▸ Data records
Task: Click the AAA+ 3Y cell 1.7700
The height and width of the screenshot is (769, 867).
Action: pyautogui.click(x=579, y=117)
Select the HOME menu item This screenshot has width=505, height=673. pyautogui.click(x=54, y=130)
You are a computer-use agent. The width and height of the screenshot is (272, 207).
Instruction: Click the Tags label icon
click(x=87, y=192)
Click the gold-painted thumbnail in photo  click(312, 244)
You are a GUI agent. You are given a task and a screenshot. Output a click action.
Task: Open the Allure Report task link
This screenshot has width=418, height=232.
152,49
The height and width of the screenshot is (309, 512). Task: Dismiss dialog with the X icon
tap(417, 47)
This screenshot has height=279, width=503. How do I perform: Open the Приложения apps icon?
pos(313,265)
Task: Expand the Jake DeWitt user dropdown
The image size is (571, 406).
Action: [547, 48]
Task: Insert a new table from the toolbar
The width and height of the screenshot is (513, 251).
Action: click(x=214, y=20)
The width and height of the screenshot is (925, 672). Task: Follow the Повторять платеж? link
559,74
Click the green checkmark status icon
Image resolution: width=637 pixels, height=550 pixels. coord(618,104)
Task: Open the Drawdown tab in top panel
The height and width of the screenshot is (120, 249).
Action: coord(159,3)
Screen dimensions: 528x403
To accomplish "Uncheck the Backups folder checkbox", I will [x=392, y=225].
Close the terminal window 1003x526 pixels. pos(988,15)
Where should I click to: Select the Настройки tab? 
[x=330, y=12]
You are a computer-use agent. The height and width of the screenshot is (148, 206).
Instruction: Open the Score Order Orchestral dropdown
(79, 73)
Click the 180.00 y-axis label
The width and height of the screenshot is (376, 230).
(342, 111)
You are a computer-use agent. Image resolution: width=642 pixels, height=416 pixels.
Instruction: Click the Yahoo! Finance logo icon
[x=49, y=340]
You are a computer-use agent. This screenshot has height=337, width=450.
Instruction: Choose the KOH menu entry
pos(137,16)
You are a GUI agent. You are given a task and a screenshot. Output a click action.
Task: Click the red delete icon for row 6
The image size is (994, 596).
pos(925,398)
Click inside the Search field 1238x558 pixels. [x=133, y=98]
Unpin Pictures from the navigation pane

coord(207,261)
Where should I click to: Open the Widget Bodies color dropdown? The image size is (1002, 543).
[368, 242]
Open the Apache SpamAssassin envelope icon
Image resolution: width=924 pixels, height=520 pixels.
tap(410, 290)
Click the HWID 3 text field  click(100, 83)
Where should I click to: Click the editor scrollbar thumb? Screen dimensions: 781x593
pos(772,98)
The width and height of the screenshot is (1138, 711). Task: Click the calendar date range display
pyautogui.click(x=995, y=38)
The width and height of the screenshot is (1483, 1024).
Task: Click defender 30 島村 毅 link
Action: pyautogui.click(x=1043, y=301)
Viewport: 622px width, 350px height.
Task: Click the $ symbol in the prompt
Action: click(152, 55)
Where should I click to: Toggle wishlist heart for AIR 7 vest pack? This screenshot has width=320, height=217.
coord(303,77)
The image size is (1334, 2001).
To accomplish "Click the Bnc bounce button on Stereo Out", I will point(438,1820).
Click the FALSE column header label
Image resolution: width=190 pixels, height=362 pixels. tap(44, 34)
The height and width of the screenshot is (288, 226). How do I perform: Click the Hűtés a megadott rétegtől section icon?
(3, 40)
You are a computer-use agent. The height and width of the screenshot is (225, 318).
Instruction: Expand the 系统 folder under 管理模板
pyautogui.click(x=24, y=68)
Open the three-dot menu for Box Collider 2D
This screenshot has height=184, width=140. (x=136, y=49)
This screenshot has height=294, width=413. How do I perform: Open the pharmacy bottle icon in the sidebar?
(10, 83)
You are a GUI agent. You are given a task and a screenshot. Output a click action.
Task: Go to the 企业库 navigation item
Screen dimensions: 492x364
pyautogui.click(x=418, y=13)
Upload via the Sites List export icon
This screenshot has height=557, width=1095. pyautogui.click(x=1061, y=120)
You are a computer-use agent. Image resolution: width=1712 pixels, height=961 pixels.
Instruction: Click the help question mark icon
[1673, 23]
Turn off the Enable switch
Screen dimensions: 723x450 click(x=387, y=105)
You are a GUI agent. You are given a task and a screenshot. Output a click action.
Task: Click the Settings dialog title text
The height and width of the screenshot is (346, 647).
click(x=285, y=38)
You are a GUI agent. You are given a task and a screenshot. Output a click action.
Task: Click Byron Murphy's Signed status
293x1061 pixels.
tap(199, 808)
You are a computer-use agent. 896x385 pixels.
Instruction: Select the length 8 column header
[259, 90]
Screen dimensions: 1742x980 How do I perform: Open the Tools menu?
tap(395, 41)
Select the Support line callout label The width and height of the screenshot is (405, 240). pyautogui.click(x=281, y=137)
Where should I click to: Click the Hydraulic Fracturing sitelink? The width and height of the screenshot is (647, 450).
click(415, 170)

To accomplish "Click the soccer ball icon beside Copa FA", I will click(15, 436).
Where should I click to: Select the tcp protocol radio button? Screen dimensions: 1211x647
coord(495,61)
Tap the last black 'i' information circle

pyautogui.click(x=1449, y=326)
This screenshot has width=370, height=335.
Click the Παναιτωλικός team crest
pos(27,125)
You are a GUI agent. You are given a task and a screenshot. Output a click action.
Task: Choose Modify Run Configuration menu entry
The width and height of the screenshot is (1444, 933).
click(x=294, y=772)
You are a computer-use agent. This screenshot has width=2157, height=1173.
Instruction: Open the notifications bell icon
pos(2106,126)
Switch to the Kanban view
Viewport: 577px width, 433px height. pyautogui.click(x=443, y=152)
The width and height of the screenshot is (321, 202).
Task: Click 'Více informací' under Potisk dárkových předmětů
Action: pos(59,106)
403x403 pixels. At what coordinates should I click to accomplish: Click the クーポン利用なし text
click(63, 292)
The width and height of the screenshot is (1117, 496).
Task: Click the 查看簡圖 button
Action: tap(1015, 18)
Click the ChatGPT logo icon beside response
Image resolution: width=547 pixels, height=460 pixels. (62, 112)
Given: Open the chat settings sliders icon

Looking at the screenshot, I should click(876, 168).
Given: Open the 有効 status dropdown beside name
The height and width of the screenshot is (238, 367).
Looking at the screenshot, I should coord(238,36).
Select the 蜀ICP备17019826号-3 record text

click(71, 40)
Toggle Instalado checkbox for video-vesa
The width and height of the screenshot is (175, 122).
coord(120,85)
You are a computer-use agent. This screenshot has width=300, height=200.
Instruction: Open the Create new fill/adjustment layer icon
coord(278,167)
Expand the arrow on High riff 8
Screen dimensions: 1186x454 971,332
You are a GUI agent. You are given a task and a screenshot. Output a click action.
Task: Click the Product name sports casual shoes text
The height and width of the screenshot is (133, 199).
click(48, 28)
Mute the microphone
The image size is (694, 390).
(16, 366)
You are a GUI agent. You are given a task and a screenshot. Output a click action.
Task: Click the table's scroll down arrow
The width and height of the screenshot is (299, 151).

▸ To do
Format the part of the data that opens with the line containing "has height=337, width=450." and closes with the line containing "coord(207,261)" as a JSON list of strings, one string per line, leaving out blank lines.

▸ Task solution
[
  "You are a computer-use agent. This screenshot has height=337, width=450.",
  "Instruction: Choose the KOH menu entry",
  "pos(137,16)",
  "You are a GUI agent. You are given a task and a screenshot. Output a click action.",
  "Task: Click the red delete icon for row 6",
  "The image size is (994, 596).",
  "pos(925,398)",
  "Click inside the Search field 1238x558 pixels. [x=133, y=98]",
  "Unpin Pictures from the navigation pane",
  "coord(207,261)"
]